Le gouvernement compte-t-il sur les , notamment les mineurs non accompagnés, pour pallier la politique nataliste qu’il ne fait pas ? On pourrait le croire. Le journal Vosges Matin nous en fournit un nouvel exemple, dans son édition du 3 décembre. Plus de 300 jeunes sont actuellement hébergés et accompagnés dans les Vosges. Le conseil départemental, compétent en matière de protection de l’enfance, doit engager chaque année 8 millions d’euros, l’État ne contribuant aux dépenses qu’à hauteur de 688.000 euros.

Selon le quotidien, les MNA, comme on les appelle, étaient 12 en 2013, ils sont 333 en cette fin d’année. « Soit ils arrivent par eux-mêmes par le train ou par divers moyens de transport, soit ils sont placés dans les Vosges par la cellule nationale », précise la vice-présidente du conseil, déléguée à l’enfance et à la famille. Après une évaluation pour vérifier qu’ils sont vraiment mineurs et sans famille, ces adolescents sont placés dans des structures d’accueil.

Le département semble avoir bonne réputation pour l’accueil des jeunes réfugiés. « Nous voulons donner une vraie chance à ces jeunes de s’intégrer en leur proposant une formation qualifiante qui leur permettra de trouver un emploi », explique-t-il. Il a noué un partenariat avec des centres de formation et propose des contrats d’apprentissage à ces mineurs isolés, notamment dans les secteurs à tension, comme le BTP ou les métiers de bouche. Puisque les Français se détournent de ces professions, voilà la relève assurée.

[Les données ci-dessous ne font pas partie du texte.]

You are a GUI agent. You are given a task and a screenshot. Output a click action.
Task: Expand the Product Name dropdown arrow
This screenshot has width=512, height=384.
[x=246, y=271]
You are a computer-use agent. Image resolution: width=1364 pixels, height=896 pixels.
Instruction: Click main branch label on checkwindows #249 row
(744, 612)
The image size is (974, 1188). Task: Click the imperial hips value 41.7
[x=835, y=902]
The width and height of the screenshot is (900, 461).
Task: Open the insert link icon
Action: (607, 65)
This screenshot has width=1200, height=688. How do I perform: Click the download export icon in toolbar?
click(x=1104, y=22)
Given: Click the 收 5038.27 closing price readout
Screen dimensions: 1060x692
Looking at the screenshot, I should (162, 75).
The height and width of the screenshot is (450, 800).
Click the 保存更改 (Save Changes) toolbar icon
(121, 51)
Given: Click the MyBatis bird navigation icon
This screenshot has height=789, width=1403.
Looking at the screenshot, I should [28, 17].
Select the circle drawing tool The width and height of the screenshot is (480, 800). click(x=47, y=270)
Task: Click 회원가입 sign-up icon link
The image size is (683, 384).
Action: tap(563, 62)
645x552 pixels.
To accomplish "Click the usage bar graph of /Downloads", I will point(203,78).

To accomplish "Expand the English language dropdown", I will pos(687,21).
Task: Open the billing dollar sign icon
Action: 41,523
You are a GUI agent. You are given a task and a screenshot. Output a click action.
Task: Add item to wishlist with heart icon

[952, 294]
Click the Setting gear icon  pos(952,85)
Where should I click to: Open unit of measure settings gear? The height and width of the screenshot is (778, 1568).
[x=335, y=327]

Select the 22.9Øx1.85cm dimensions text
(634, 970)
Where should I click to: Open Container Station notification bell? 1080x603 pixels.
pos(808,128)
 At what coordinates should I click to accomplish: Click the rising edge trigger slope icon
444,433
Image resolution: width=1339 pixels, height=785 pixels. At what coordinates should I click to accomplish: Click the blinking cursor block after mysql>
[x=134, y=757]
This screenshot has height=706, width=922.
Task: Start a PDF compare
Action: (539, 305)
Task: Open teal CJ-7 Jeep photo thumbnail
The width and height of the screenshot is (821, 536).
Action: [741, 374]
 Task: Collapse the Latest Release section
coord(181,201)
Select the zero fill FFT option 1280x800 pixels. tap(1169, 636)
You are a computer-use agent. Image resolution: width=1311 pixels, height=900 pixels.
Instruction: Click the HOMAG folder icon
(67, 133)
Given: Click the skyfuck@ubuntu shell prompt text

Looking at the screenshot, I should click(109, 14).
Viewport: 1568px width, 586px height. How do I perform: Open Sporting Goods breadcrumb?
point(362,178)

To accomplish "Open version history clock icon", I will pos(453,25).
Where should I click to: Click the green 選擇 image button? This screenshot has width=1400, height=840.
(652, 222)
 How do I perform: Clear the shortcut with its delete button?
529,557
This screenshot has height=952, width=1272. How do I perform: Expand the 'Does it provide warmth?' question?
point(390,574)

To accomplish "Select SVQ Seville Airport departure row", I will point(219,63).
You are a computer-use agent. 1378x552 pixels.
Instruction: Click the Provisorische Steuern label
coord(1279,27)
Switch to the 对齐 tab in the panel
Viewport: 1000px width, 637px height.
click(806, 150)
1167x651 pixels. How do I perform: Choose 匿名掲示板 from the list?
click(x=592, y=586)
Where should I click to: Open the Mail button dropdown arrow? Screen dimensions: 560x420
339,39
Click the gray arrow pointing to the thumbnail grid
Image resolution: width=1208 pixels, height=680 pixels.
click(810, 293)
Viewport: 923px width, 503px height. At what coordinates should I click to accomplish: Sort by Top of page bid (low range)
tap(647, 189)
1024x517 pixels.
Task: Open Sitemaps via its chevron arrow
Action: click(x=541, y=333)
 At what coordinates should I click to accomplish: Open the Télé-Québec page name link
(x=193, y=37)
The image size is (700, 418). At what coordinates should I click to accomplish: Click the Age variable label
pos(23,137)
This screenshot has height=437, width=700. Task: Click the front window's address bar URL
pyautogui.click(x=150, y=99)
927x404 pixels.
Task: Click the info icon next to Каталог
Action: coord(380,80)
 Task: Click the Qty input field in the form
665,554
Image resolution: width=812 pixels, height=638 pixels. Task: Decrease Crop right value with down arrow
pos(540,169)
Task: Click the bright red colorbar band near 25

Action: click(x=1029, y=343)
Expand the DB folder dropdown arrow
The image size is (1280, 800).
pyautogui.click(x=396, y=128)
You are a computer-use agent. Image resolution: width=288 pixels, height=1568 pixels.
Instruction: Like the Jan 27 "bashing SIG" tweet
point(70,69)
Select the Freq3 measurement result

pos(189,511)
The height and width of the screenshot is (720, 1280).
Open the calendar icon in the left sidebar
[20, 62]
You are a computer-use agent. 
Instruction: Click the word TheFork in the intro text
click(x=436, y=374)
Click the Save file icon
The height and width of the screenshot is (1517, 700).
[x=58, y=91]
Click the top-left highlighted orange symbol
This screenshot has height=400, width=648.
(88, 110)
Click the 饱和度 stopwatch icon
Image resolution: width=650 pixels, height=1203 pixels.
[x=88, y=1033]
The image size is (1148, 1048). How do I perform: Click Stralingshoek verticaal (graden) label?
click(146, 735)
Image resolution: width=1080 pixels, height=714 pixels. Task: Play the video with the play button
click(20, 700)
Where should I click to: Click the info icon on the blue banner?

Loin de nous l’idée de reprocher à ce département, mis devant le fait accompli, de s’occuper le mieux possible de ces mineurs isolés. D’autant plus qu’il paraît que ces jeunes, selon l’instance départementale, « sont d’une volonté, d’une gentillesse et font preuve d’un tel respect qu’ils sont cités en exemple ». Dommage que l’État ne mette pas autant de zèle à éduquer et à former les « sauvageons » qui, dans certains quartiers de banlieue, préfèrent s’investir dans le trafic rémunérateur des stupéfiants.

« On sait que ces jeunes qui arrivent ne repartiront pas. Autant donc tout faire pour qu’ils s’intègrent du mieux possible », dit, avec un fatalisme mêlé de sagesse, le conseil départemental. Le gouvernement y trouve le double avantage de se délester sur le département du coût de leur prise en charge et de trouver des candidats pour les métiers délaissés, car considérés comme trop durs et insuffisamment rémunérateurs. Il peut ainsi apparaître comme animé de sentiments humanitaires, alors qu’il répond surtout à un intérêt financier.

Quand Jean-Paul Delevoye affirme, fin novembre, « qu’il faudra 50 millions de populations, entre guillemets, étrangères pour équilibrer la population active en 2050, en Europe », il ne s’est pas fait mal comprendre, comme il le prétend. Il évoque la nécessité d’une migration de remplacement pour équilibrer la démographie de l’Union européenne en déclin. En accueillant un million de réfugiés, Angela Merkel a fait moins preuve de générosité que de cynisme, son objectif étant de combler le déficit démographique de l’Allemagne. La France semble suivre le même chemin, qui la dispense d’une politique nataliste et familiale.